Several years back many were mocking their huge NAMING RIGHTS signage in stadium renderings. Now Tottenham reportedly aim at breaking all-time high for football naming rights.
Surely you remember the old renderings from 2008, when Tottenham Hotspur became the first club too seek a naming rights partner that actively. They placed immense NAMING RIGHTS signs on the stadium’s roof to showcase the opportunity arising with their 56,000-capacity stadium.
Since then the design has changed completely and no similar idea was repeated with the new concept’s images. No sponsorship deal has been announced, but the project is still understood to be viable economically largely depending on a solid naming rights partner.
Now the Daily Mail suggests that Spurs chairman Daniel Levy is aiming higher than anyone else, pricing the stadium’s name at £25 million ($36.5m) per year!
Levy reportedly put the same price on the club’s new shirt deal and he got it. Tottenham already have a shirt deal in place with Nike for £25m a year, due to begin in mid-2017. But can the club hope for similar success with naming rights?
London is the world’s best market for football, but it’s also an extremely saturated one. Chelsea are also planning on building their stadium soon, West Ham’s new Olympic Stadium is yet to seal a deal, while Wembley’s partnership with EE will end in 4 years.

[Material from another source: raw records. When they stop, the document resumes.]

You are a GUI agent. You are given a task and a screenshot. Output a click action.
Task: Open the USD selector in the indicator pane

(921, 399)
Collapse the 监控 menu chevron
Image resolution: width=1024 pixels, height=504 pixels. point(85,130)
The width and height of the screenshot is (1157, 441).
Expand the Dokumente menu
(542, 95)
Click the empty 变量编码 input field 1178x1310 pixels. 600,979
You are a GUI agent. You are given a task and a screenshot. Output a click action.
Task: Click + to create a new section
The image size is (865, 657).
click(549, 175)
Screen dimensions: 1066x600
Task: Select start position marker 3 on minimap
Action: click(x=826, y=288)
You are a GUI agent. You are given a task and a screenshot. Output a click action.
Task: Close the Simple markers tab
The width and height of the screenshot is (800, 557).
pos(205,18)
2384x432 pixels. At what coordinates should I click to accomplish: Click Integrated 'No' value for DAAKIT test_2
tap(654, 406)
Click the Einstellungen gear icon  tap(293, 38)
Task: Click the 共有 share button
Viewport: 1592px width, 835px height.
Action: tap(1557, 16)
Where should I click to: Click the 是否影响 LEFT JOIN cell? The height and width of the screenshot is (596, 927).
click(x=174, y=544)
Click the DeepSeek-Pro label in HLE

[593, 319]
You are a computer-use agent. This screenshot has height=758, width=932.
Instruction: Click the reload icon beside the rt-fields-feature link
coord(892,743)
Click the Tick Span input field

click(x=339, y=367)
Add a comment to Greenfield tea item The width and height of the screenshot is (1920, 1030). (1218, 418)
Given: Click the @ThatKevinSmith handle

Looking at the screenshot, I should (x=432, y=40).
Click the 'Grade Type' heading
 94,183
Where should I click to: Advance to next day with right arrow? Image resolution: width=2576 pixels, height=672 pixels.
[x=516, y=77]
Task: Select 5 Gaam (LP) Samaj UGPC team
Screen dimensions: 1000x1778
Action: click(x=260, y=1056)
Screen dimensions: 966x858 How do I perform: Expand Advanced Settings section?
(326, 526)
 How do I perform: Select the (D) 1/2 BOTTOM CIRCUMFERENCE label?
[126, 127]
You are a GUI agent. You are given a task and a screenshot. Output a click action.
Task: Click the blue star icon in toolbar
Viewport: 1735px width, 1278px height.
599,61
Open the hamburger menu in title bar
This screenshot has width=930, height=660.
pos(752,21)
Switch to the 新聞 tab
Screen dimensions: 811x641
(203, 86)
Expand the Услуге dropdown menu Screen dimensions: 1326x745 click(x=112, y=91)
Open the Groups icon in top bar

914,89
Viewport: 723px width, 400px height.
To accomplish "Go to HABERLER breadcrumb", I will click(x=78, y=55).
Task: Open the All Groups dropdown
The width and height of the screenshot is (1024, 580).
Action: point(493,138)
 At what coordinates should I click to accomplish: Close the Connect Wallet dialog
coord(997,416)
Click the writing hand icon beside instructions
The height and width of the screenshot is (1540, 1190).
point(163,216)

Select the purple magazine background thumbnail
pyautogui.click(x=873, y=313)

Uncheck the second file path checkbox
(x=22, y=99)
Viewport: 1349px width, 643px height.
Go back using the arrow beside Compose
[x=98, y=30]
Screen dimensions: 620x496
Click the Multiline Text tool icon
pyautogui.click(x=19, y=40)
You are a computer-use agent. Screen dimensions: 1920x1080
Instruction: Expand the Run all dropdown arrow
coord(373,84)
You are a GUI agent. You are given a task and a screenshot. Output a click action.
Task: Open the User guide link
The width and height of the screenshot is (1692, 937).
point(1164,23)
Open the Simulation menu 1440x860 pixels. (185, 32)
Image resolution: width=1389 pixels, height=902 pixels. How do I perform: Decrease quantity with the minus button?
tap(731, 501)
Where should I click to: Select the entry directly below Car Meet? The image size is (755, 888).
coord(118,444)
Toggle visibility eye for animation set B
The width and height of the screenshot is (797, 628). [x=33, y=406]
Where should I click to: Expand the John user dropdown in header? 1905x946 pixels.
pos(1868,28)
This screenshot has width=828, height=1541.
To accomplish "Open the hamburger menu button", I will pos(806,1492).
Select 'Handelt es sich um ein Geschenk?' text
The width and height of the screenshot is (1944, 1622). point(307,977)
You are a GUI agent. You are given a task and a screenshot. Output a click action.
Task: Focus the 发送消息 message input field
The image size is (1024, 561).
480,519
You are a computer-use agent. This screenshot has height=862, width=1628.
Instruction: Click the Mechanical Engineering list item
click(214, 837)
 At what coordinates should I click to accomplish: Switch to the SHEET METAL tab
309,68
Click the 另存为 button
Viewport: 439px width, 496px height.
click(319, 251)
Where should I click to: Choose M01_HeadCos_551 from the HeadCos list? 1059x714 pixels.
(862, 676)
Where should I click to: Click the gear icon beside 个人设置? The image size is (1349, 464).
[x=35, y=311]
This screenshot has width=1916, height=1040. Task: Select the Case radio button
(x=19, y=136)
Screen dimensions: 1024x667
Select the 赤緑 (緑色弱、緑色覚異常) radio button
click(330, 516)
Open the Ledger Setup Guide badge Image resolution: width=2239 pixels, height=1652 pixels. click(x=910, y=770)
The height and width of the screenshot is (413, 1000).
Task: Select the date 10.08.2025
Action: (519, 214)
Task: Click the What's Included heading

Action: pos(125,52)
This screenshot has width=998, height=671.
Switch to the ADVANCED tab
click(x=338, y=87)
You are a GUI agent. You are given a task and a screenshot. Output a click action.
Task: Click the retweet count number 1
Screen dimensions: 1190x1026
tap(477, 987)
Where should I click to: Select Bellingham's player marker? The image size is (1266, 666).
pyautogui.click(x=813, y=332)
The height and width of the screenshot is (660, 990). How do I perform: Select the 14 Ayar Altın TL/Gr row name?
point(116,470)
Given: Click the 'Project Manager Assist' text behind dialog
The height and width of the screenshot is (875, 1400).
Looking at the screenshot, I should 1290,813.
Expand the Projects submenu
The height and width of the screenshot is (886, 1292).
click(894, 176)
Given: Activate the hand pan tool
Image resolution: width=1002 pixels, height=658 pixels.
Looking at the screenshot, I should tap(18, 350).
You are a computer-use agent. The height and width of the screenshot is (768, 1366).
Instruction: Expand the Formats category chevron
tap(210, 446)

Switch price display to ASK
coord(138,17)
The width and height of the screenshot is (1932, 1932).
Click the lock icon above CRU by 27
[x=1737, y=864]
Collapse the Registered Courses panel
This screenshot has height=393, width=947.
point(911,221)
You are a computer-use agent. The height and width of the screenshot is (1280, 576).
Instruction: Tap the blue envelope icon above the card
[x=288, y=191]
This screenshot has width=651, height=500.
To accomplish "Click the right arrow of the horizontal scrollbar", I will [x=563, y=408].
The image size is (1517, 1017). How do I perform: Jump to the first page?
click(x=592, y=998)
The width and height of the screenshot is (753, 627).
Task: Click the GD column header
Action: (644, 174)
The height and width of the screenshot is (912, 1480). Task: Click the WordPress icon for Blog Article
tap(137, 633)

So far even in London reaching a deal of the size reported by Daily Mail has proved impossible. Wembley’s deal is worth roughly £4.2 million per year (though not strictly naming rights), Arsenal’s contract with Emirates can be estimated at under £5m per year and a similar estimate is put on potential deal between Mahindra and the Olympic Stadium. So is the reported dream of Tottenham one that might come to fruition?